This should probably not be the accepted answer. You should use urlencode as in this answer
If you set the Location header manually that's true but if you use HttpResponseRedirect or the redirect shortcut, it calls iri_to_uri which calls urlencode for you so you don't need to do it yourself. If fact, if you do it yourself, the URL will get double encoded which mangles it.
16

I know this question is a bit old, but someone will stumble upon this while searching redirect with query string, so here is my solution:

import urllib
from django.shortcuts import redirect

def redirect_params(url, params=None):
    response = redirect(url)
    if params:
        query_string = urllib.urlencode(params)
        response['Location'] += '?' + query_string
    return response

def your_view(request):
    your_params = {
        'item': 4
    }
    return redirect_params('search_view', your_params)

1 Comment

Warning! urllib has been split up in python3. Check this. Nevertheless, this solution works very well.

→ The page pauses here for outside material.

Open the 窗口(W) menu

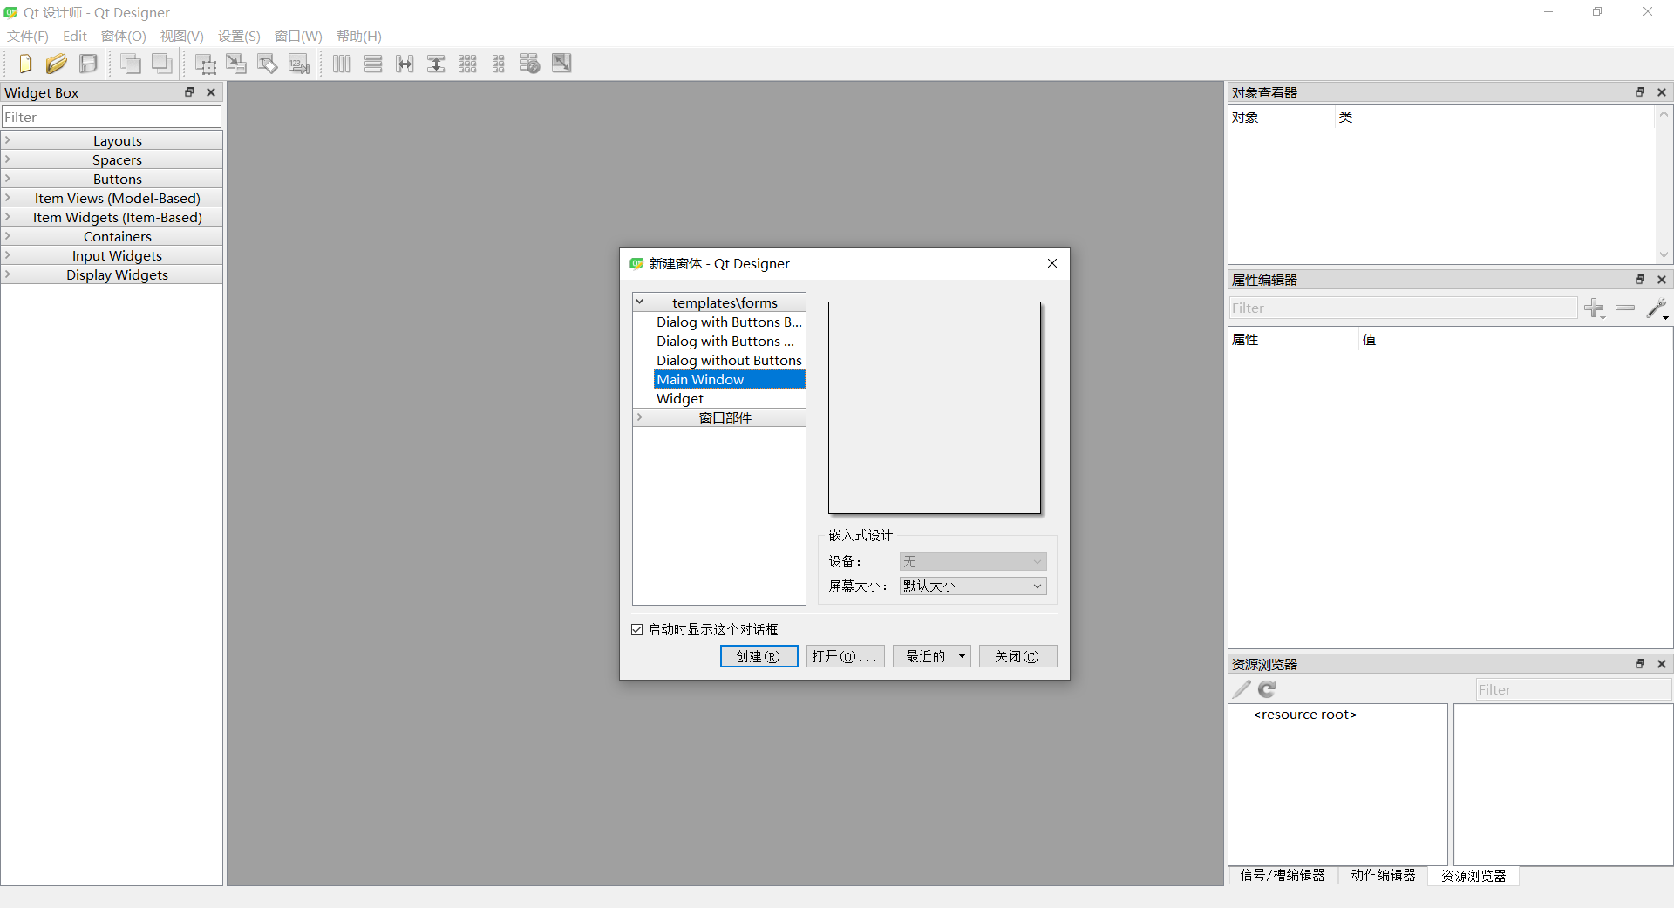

Thank you
6

If you already have a request (with a GET containing some parameters), and you want to redirect to a different view with the same args, kwargs and parameters, we can use the QueryDict object to url encode itself:

def view(request, *args, **kwargs):
    return redirect(
        reverse('your:view:path', args=args, kwargs=kwargs) + 
        '?' + request.GET.urlencode()
    )

1 Comment

Note it's also possible to create your own QueryDict instance, see e.g. stackoverflow.com/a/15010861
2

A more generic option;

from urllib.parse import urlencode
from django.shortcuts import redirect as django_redirect


def redirect(url, *args, params=None, **kwargs):
    query_params = ""
    if params:
        query_params += '?' + urlencode(params)
    return django_redirect(url+query_params, *args, **kwargs)

Comments

1

To redirect to another page while carrying along the the current query strings:

views.py:

from django.urls import reverse
from django.shortcuts import redirect

def my_view(request):
    #get the current query string
    q = request.META['QUERY_STRING']
    return redirect(reverse('search_view') + '?' + q)

2 Comments

Does not work if the search query string has escaped characters.
request.META['QUERY_STRING'] is allready escaped, works for me.